Inteligência dos EUA acusa China de ocultar extensão do novo coronavírus nas suas cidades

No início, a China controlou e barrou as informações. Depois, liberou, ao menos em parte. Mas poucos duvidam de que as manipula

A China é confiável? Não. A China é uma ditadura que não parece ser porque criou uma economia de mercado, aparentemente livre, ainda que o Estado, de matiz comunista, seja onipresente e onipotente. (Cuba não notifica ou subnotifica suicídios, por exemplo, de jovens.) A CIA é confiável? Embora afeita a uma democracia, a dos Estados Unidos, a agência de Inteligência tem um histórico de manipulações — o que não significa que “minta” sempre. Os EUA são uma democracia e, mesmo se comportando às vezes como James Bond, a CIA é obrigada a apresentar informações ao governo e, daí, à sociedade. Frise-se que o setor de Inteligência americano é mais amplo do que a CIA.

Dados da China podem ter sido notificados | Foto: Kevin Frayer/Getty Images)

Relatório da Inteligência dos Estados Unidos informou ao governo, segundo a agência Bloomberg, que a China, a do governo — dos comunistas —, não divulgou informações precisas sobre a extensão do surto do novo coronavírus. O total de casos foi subnotificado pelo governo — assim como as mortes. As informações procedem? O que a Inteligência americana apurou circula entre cientistas, empresários e políticos. O médico chinês que notou que o caso era grave acabou preso e morreu… contaminado pelo vírus. Porque, num primeiro momento, o governo chinês pensou em preservar sua imagem, sua economia. Como é uma ditadura, consegue controlar a maioria das informações.

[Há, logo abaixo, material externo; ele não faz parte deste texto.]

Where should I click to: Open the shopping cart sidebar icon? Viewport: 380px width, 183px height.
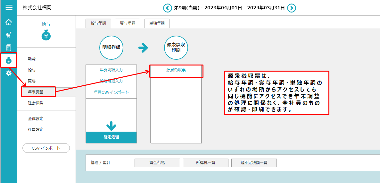pos(9,35)
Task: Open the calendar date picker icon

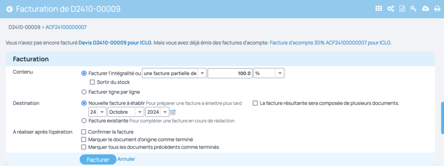Action: [x=173, y=113]
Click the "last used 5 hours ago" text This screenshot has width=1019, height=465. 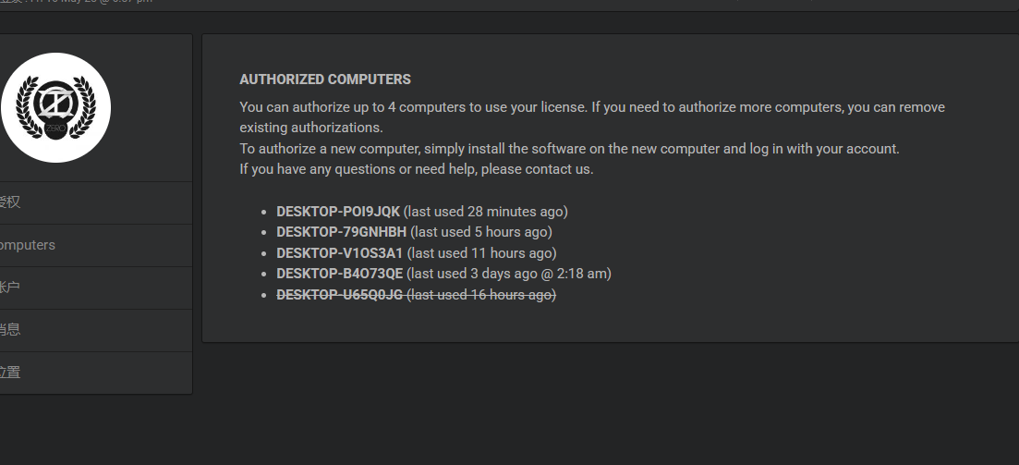pyautogui.click(x=481, y=231)
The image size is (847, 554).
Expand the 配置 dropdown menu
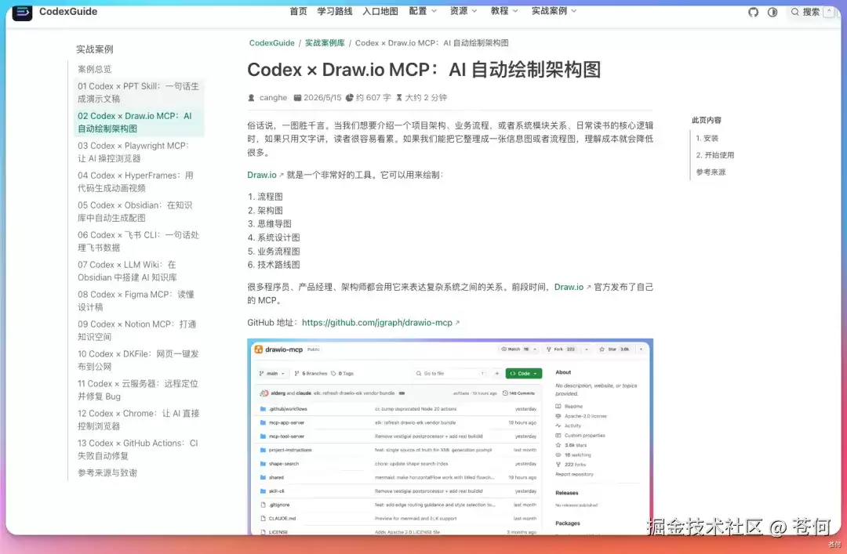[x=423, y=11]
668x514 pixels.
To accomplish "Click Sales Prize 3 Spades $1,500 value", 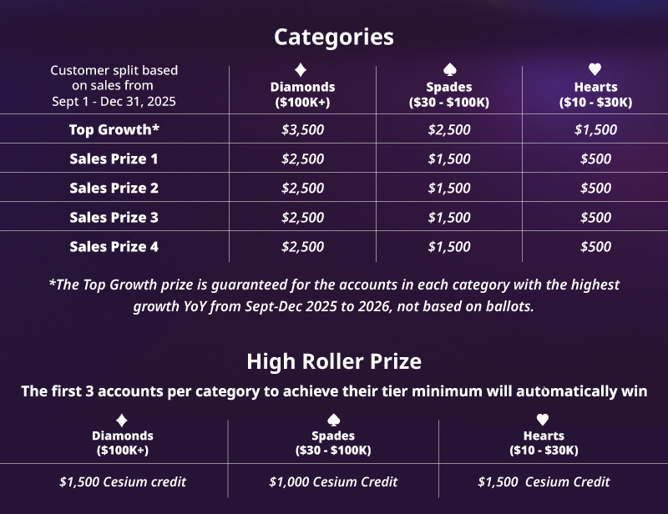I will (449, 217).
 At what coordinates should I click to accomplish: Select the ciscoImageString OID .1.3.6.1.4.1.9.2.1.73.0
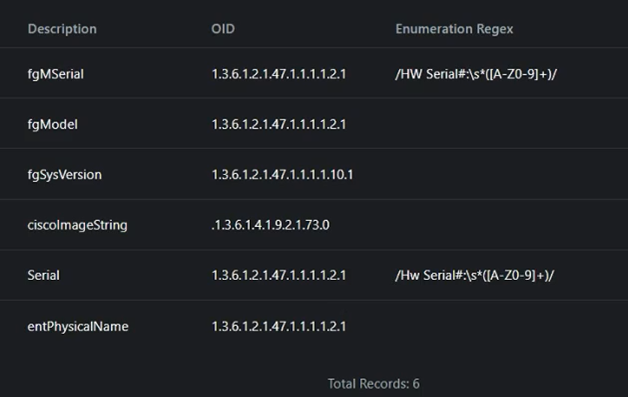(270, 225)
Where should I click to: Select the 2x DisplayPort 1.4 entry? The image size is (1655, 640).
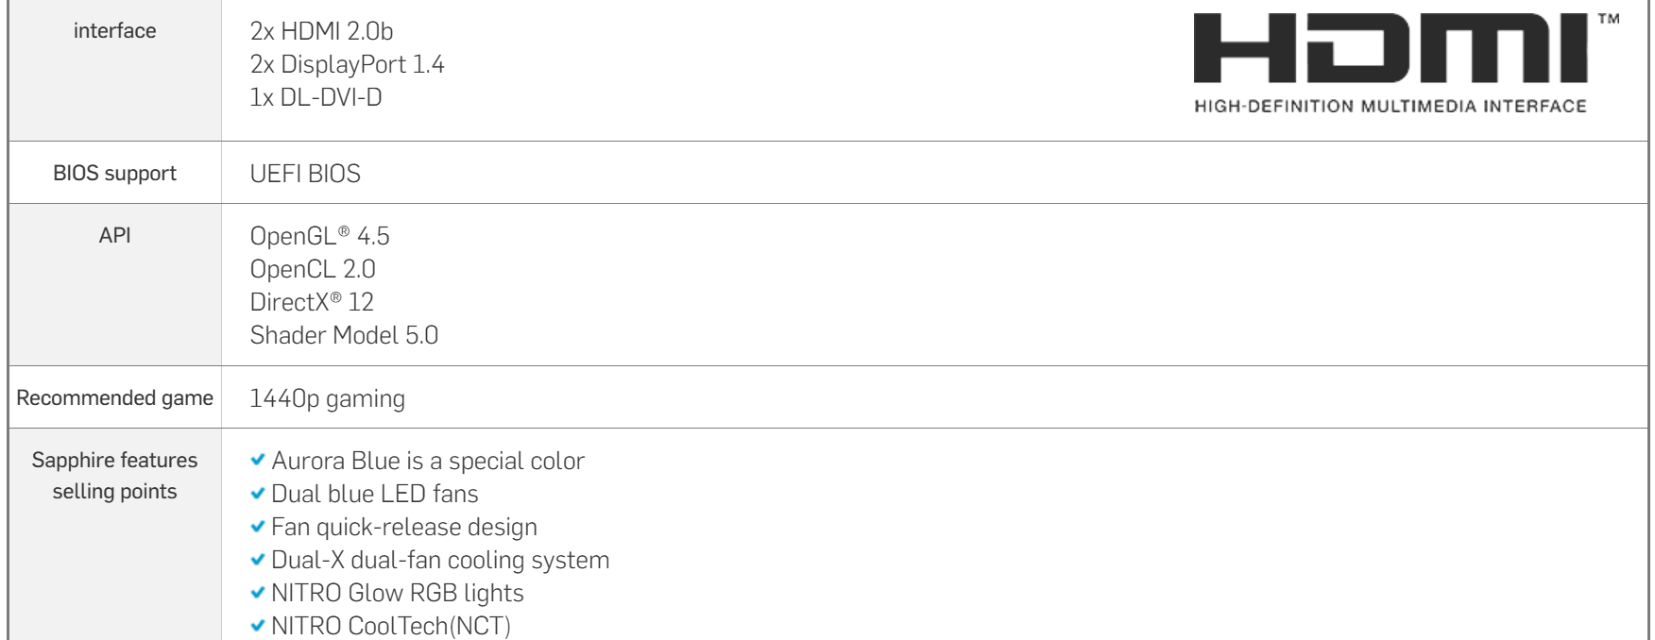click(347, 64)
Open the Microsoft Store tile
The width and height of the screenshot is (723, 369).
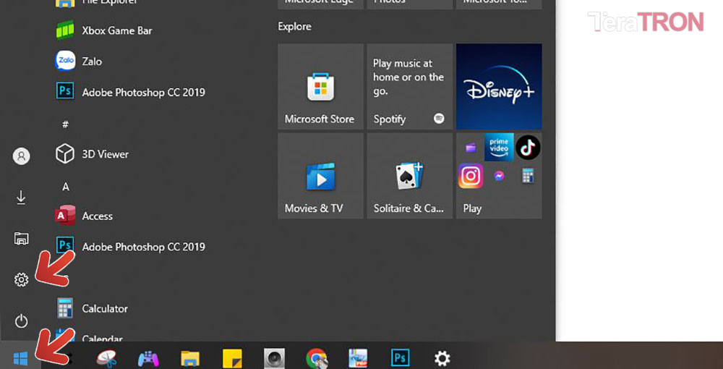tap(320, 87)
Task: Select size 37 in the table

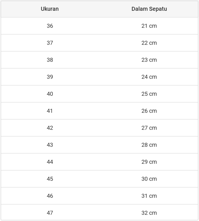Action: 50,43
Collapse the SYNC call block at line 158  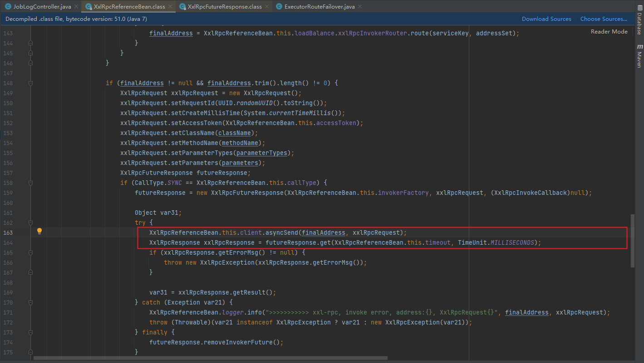[x=30, y=183]
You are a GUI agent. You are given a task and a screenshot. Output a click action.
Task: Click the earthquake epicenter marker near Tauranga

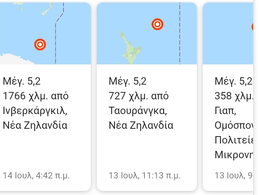tap(157, 24)
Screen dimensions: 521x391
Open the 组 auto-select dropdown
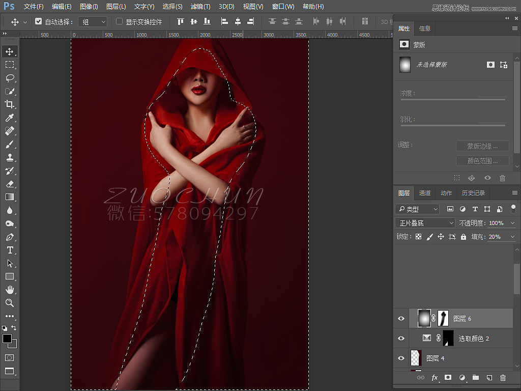94,22
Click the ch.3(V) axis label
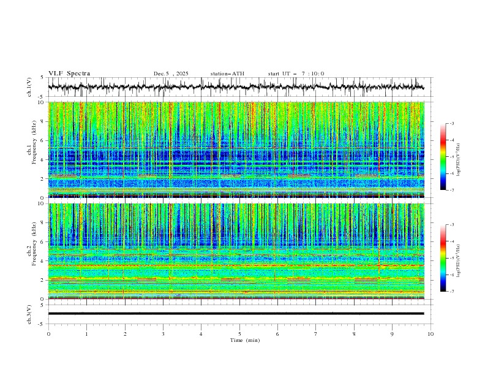485x375 pixels. pyautogui.click(x=29, y=314)
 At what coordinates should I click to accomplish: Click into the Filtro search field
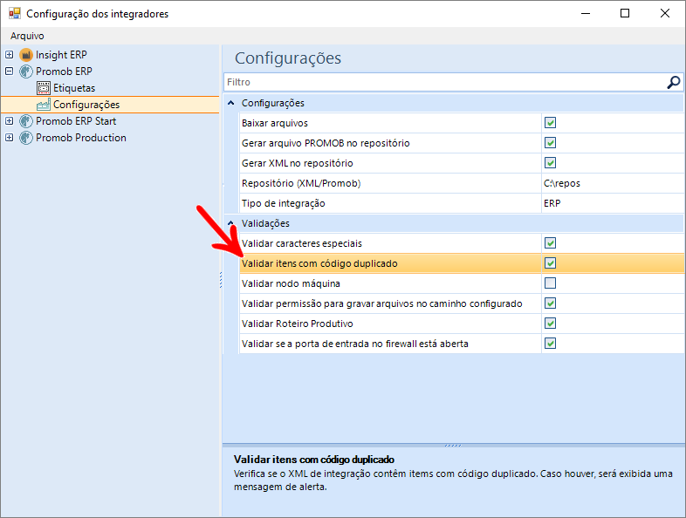pyautogui.click(x=445, y=82)
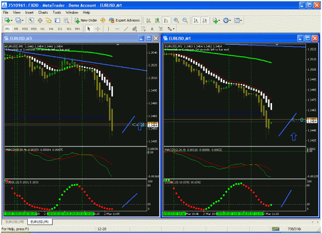Toggle the H1 timeframe button
The width and height of the screenshot is (322, 233).
(43, 29)
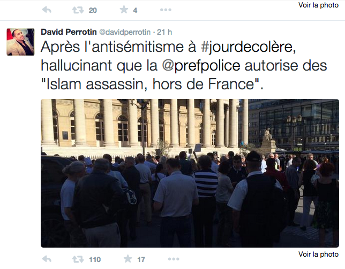Open the David Perrotin display name
The image size is (345, 269).
[69, 32]
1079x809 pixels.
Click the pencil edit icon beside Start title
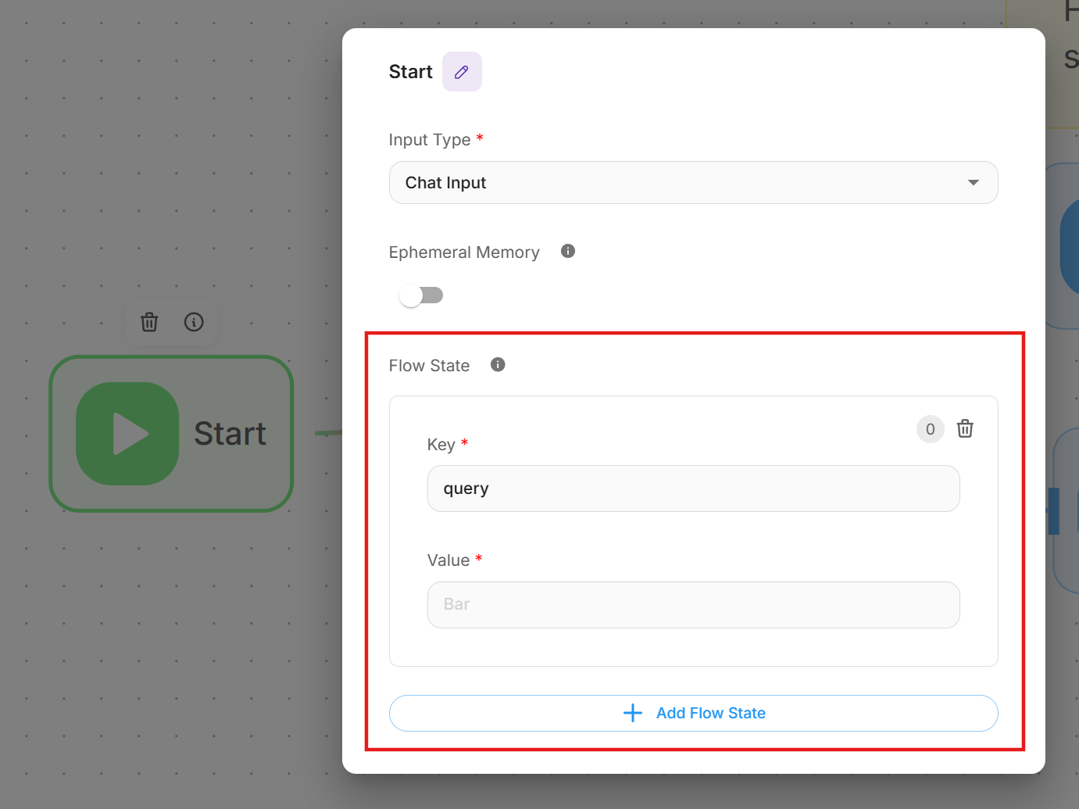coord(462,72)
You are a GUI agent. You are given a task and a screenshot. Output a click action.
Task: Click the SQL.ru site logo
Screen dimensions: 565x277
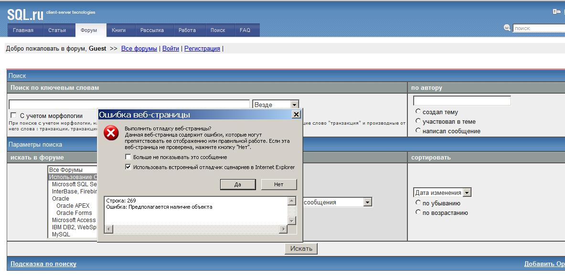click(x=25, y=15)
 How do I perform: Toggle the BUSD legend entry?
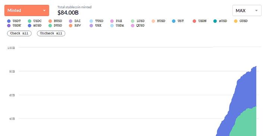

(No momento, o mundo parece acreditar que o novo coronavírus está sob controle na China. Está mesmo? As informações são repassadas pelo mesmo governo que subnotificou inicialmente. A comunidade científica, embora não confie integralmente nos dados chineses, ao menos dá um crédito ao país porque adotou medidas rápidas de isolamento social — o que certamente contribuiu para reduzir o impacto da Covid-19.)

Segundo a agência Bloomberg, suas fontes não foram identificadas a pedido, alegando que o relatório é confidencial. O conteúdo da documentação também não foi detalhado — o que prejudica qualquer avaliação mais séria dos fatos. Mas os funcionários da Inteligência garantem que os chineses não deram informações completas sobre casos e mortes em decorrência da Covid-19. O governo chinês manipulou os dados. Os agentes sugerem que os dados chineses, para usar uma palavra nada suave, são “falsos”.

A China noticiou 82 mil casos, com 3.300 mortes. Os Estados Unidos — se o governo subnotificar vira escândalo, porque o Congresso, a Justiça e a Imprensa são livres — notificaram 190 mil casos (dado sempre provisório) e mais de 4 mil mortes (dado também provisório).

A Bloomberg frisa que, ante a dúvida do mundo ocidental, a China revisou seus dados — ou ao menos parte deles. Na terça-feira, o governo chinês acrescentou “mais 1.500 casos assintomáticos ao total”, revela a agência.

Mike Pompeo, secretário de Estado dos Estados Unidos, pediu à China e aos demais países que sejam “transparentes”. O auxiliar do presidente Donald Trump já chegou a dizer que a China, além de “encobrir” a extensão dos casos, é muito lenta no compartilhamento de informações. Entretanto, cobrar transparência de uma ditadura é o mesmo que exigir que não seja ditadura.